It’s the 21st Century, and the environment is taking a huge hit due to air pollution. Experts say that the major cause of concern is the carbon dioxide and carbon monoxide produced by transport vehicles such as ships, airplanes, and road vehicles.
To counter the harmful effects of pollution, scientists and engineers have been working on several new ideas. One such idea is the catalytic converter. This small component neutralizes the lethal gases produced by engines and converts them to environment-friendly gases.
Although motorcycles are owned by a small number of people, they are still a large part of the pollution equation. According to research by the California Air Resources Board, a motorbike is ten times more harmful to the environment than any SUV, truck, or sedan.
They consume less fuel but produce more lethal gases. Therefore, just like cars, motorbikes also have catalytic converters.
What is a Catalytic Converter?
A catalytic converter is a small yet effective emissions control component that reduces the effect of harmful gases and makes the engine output more acceptable for the environment. In other words, a catalytic converter works as a filter.
It is a necessary device that must be in every vehicle whether it is a car or a motorcycle. Without it, global carbon production will skyrocket, and the environment will suffer.
You might ask: Are catalytic converters really necessary for motorbikes? Let’s answer that and a few more questions you might have.
Are catalytic converters required on motorcycles?
Yes, absolutely! Anything that has an engine, produces carbon waste and motorbikes are no different.

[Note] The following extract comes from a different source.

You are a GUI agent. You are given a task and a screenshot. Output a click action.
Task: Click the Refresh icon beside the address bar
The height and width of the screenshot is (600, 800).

Therefore, a bike must have a catalytic converter installed.
Moreover, as we have discussed above, two-wheelers are responsible for making more emissions compared to larger vehicles. Therefore, there is a bigger requirement for motorcycles to have catalytic converters.
When Did Motorcycles Get Catalytic Converters?
The crackdowns against motorbikes are not new. The relevant authorities have been working to control motorcycle emissions for a long time, but the law formally started taking effect in 2008.
Back then, only 20% of motorbikes had catalytic converters, but the number has steadily risen, and now almost all the bikes in the market have one.
In the United States, you cannot ride a motorcycle without a cat converter or without passing the emission safety test. In Europe, the rule is a bit stricter, especially after the introduction of Euro 4 emission standards.
How much is a motorcycle catalytic converter worth?
An average motorcycle catalytic converter costs around $100. The price can increase or decrease depending on the quality and materials used. However, you can find a good deal if you are searching at a scrapyard. Used cat-converters are easy to find, and they do not cost a fortune.
Sometimes, you can even get a catalytic converter for around $50 or less. However, the price you get can vary depending on the cost of raw materials like Rhodium, Platinum, and Palladium that are found inside.
What does a catalytic converter do on a motorcycle?
The catalytic converter is not found in the same place as it is in cars. In motorcycles, the cat-converter is installed near the headers. You won’t find it in the same place as cars since the beauty of the exhaust is a big selling point in the bike industry.
It works by restricting the number of toxic gases from reaching the atmosphere. The cat-converter uses redox reactions to mitigate the number of harmful gases. A reduction catalyst, which is made of Rhodium and Platinum, is used.
It helps by lessen nitrogen oxides from the gases. The catalyst does that by removing nitrogen atoms from nitrogen oxide molecules. As a result, pure oxygen is formed and released.
On the other hand, another process is working. The other catalyst adds more oxygen to the carbon monoxide molecules turning them into carbon dioxide. We know that carbon dioxide is much less harmful than carbon monoxide, so you are getting the better of the two.
Are they effective?
Catalytic converters are extremely effective in reducing the harmful effects on the environment. A simple two-way cat-converter can cut the emissions in half, and if you opt for a three-way catalytic converter, the number drops even further.
We have established that catalytic converters are a necessity, and they are useful as well. However, as a bike rider, you might feel a bit agitated at these facts. After all, you want to ride unrestricted, and a cat converter hampers your bike’s performance.
If you don’t have one installed, you will be harming the environment, but you will get more power out of your engine. That is a trade-off you have to make. Would you like to have fun or protect the environment? The choice is yours!